This large and spectacular oval-shaped ring is from the Kazakh people of Central Asia. It is improbably large – indeed, this type of ring is among the largest every produced and intended to be worn. It is of silver with glass inserts.
The face or bezel is decorated with superb granulation work and inset with glass backed with red foil in two oval-shaped cartouches separated by a central raised divider. The back has a double finger hoop through which two fingers would be inserted at once.
It would have been commissioned to be presented by the mother of the bride to the matchmaker and was known as a kudagi zhuzik. The double finger hoop on the reverse symbolised the marriage. (However, Ghose (2016, p. 153) says that such rings were presented to the mother -in-law.) Such rings subsequently would have been worn for their talismanic or protective properties.
Similar examples are illustrated in Borel (1994, p. 131), Seiwert (2009, p. 223), Geoffroy-Schneiter (2011, p. 66-67), Bashkanov et al (2012, p. 299) and Ghose (2016, p. 153).
The example here has good wear and obvious signs of age. It is without losses or repairs.

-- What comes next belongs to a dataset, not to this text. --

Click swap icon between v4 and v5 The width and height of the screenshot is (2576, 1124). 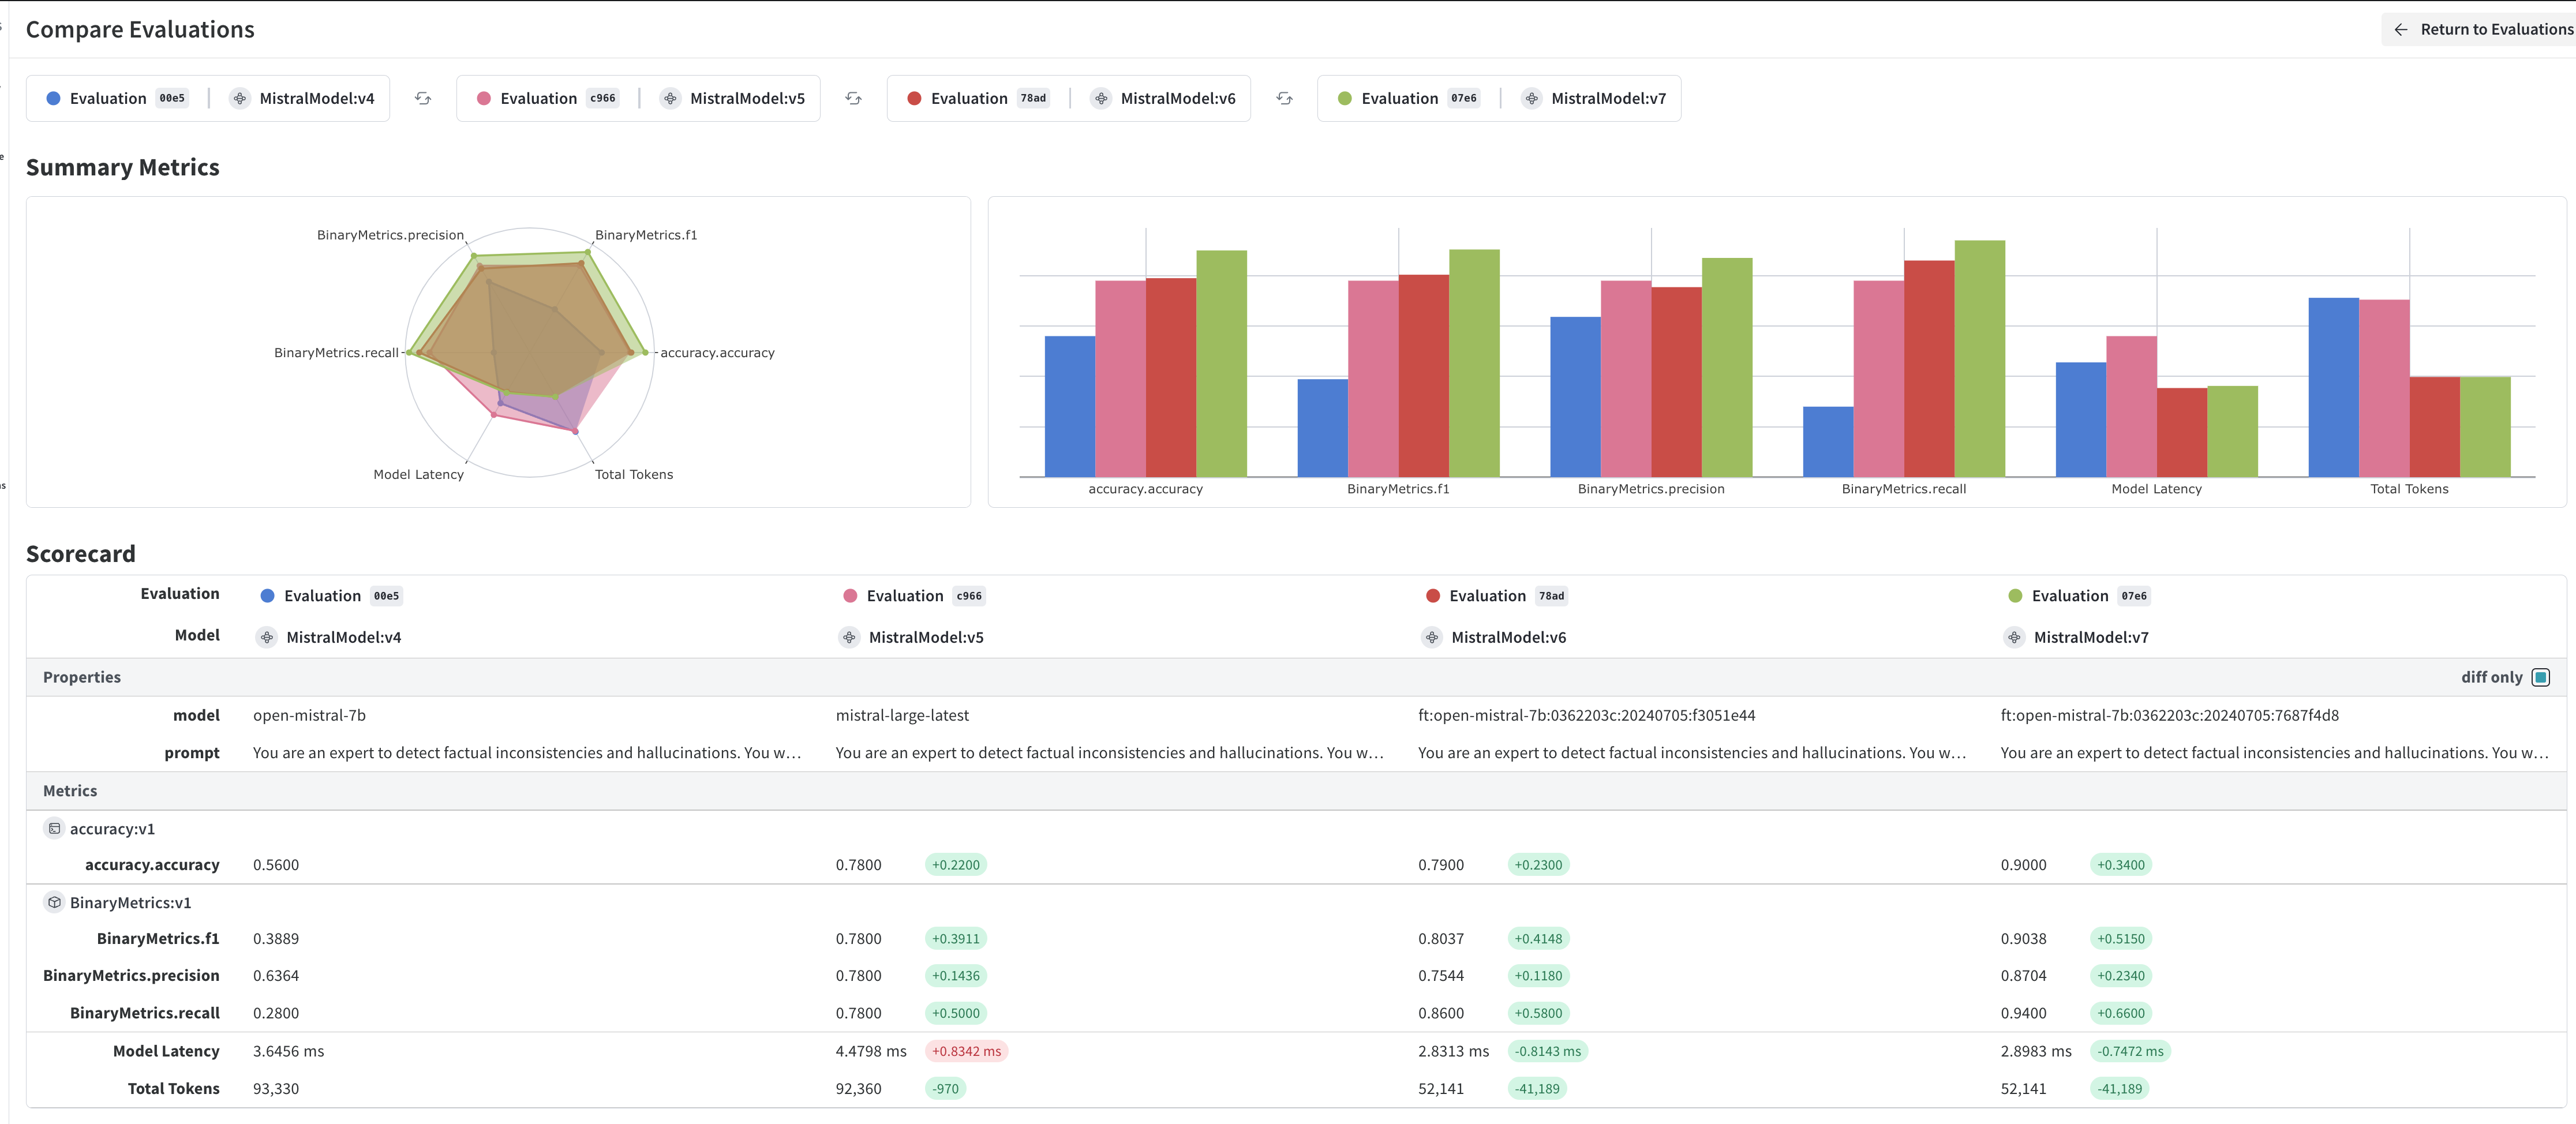click(423, 98)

Bashkanov, M., M. Bashkanov, P. Petrov, & N. Serikoff, Arts from the Land of Timur: An Exhibition from a Scottish Private Collection, Sogdiana Books, 2012.
Borel, F., The Splendour of Ethnic Jewelry: From the Colette and Jean-Pierre Ghysels Collection, Thames & Hudson, 1994.
Geoffroy-Schneiter, B., Asian Jewellery: Ethnic Rings, Bracelets, Necklaces, Earrings, Belts, Head Ornaments, Skira, 2011.
Ghose, M. (ed.), Vanishing Beauty: Asian Jewelry and Ritual Objects from the Barbara and David Kipper Collection, Art Institute of Chicago, 2016.
Seiwert, W.D., Jewellery from the Orient: Treasures from the Bir Collection, Arnoldsche Art Publishers, 2009.